Classical music / Joanna MacGregor Queen Elizabeth Hall, London

Much revered, much recorded but only rarely given in concert, Bach's last work, The Art of Fugue, yields most to those who listen hardest. Bach himself offered few clues as to how - or even if - it should be performed, so any prospective interpreter needs to consider such crucial issues as style, playing order, presentation and instrumentation. Solo keyboard performances are particularly problematic in that a lack of imagination, not to say vitality, threatens to minimise essential contrasts between individual movements.

Not, however, with Joanna MacGregor, whose QEH performance on Sunday afternoon, like her new Collins Classics CDs, made for urgent reportage of some extraordinarily far-reaching counterpoint.

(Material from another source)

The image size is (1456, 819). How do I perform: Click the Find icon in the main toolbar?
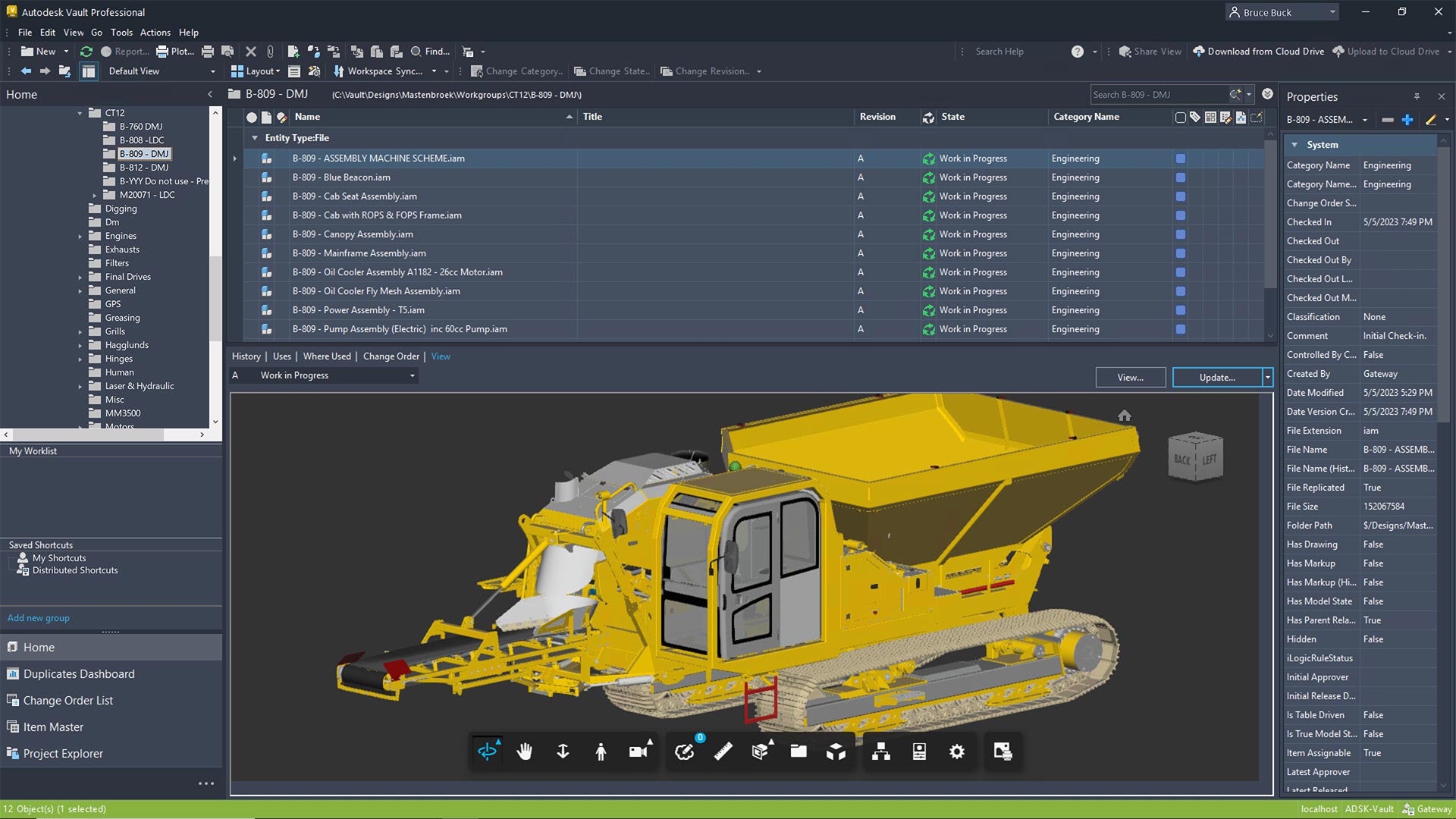(417, 51)
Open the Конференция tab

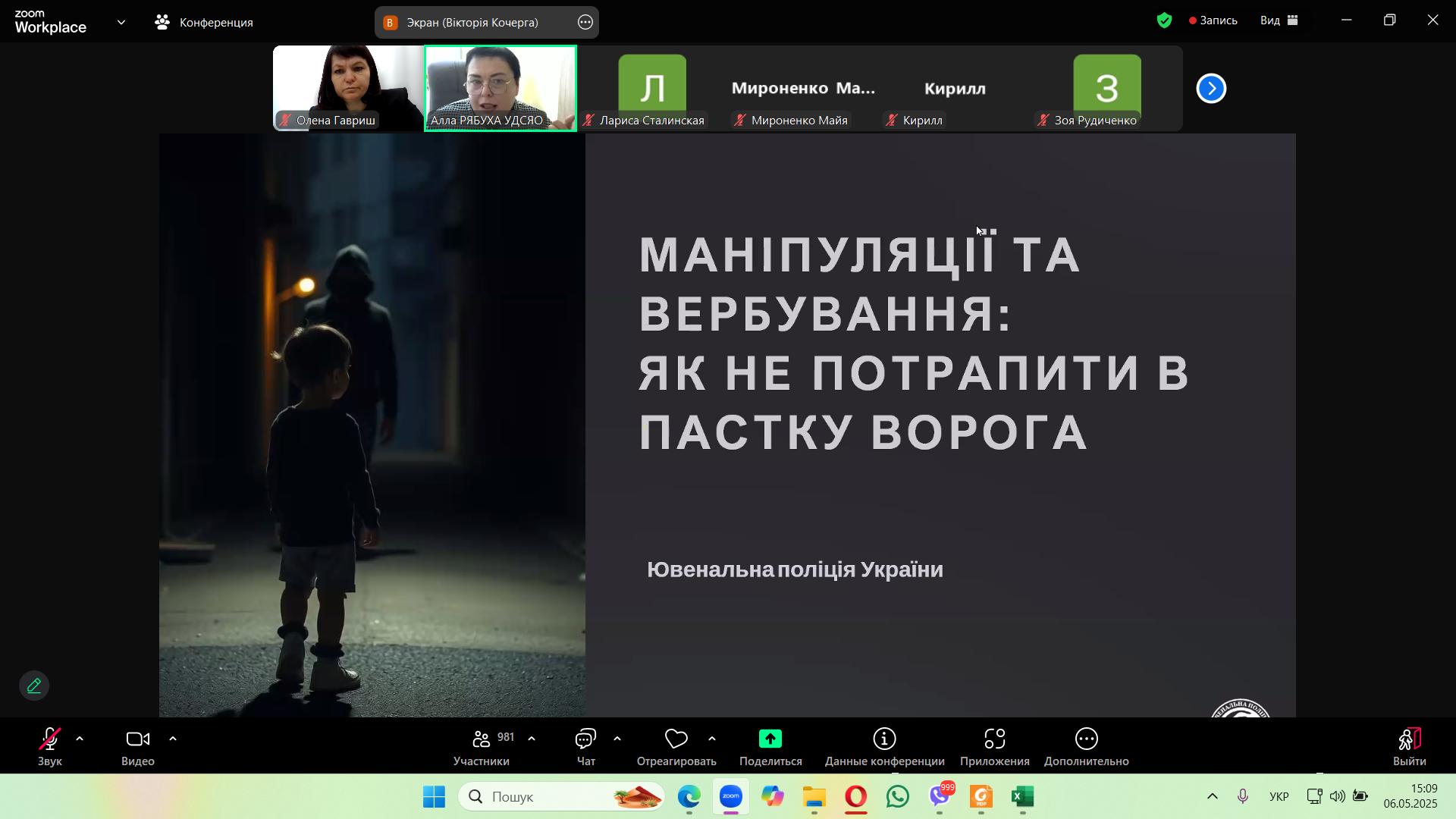[x=204, y=22]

MacGregor arrived on stage, slim, black-clad and armed with a large, spaciously printed score, while an overhead screen bore witness to her impressive finger velocity. After a slightly nervous first Contrapunctus, she settled to dazzle us with a reading that was so varied, dramatic and thoughtfully structured that matters of "authenticity" (piano versus harpsichord, organ or whatever) ceased to be an issue.

Contrapunctus No 2 paraded jazzy syncopations, then, beyond the excited closing bars of No 4, MacGregor paused for breath: she placed her hands on her lap, took a couple of seconds' rest and moved on - revelling in the ecstatic progress of, say, No 6 or the 10 minutes of chromatically shaded rapture that make up No 11. The most courageous aspect of her performance, however, was her decision to play virtually the entire work in the first half of the concert, reserving just the two-keyboard No 13 and its "mirrored" variation for the beginning of the second.

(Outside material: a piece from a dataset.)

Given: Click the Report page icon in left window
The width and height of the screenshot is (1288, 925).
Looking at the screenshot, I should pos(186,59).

It was here that electrical gremlins began to intrude - most conspicuously via a mounted monitor that refused to function and weak play-back levels for the pre-recorded tracks that would, we had hoped, project MacGregor's "second self" into the hall. She was obviously confused, and not a little impatient (it later transpired that the real culprit was a rogue loose connection). "Andy, monitor please!" she shouted, looking towards the large console that dominated the middle stalls. Then, without further ado, she launched straight into three Canons by Conlon Nancarrow - a crowd of fidgety voices set at different tempos and calling for extraordinary agility and mental discipline. Next came MacGregor's own arrangements of three of Nancarrow's Studies for Player Piano (also included on the Collins CD) where, in addition to the live contribution, we heard - and watched - two, sometimes three, extra tracks: four Joanna MacGregors grappling with spidery counterpoint, cross-talking rhythmic patterns and echoes of blues, ragtime and boogie.

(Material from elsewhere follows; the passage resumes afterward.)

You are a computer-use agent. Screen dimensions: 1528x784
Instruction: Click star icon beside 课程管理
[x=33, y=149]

It was all very different to the clipped, ghostly mechanisms of the piano-roll originals. Alas, the monitor still failed and the pre-recorded pianos cowered in the distance. Resilient and resigned, MacGregor laughed, "I'm doing all this by sight!" And then, hey presto! the monitor suddenly sprang to life, and the other pianos with it. The hall was awash with laughter. Once modified, the technical formula worked a treat and the concert climaxed to a maniacal orgy of complex rhythms.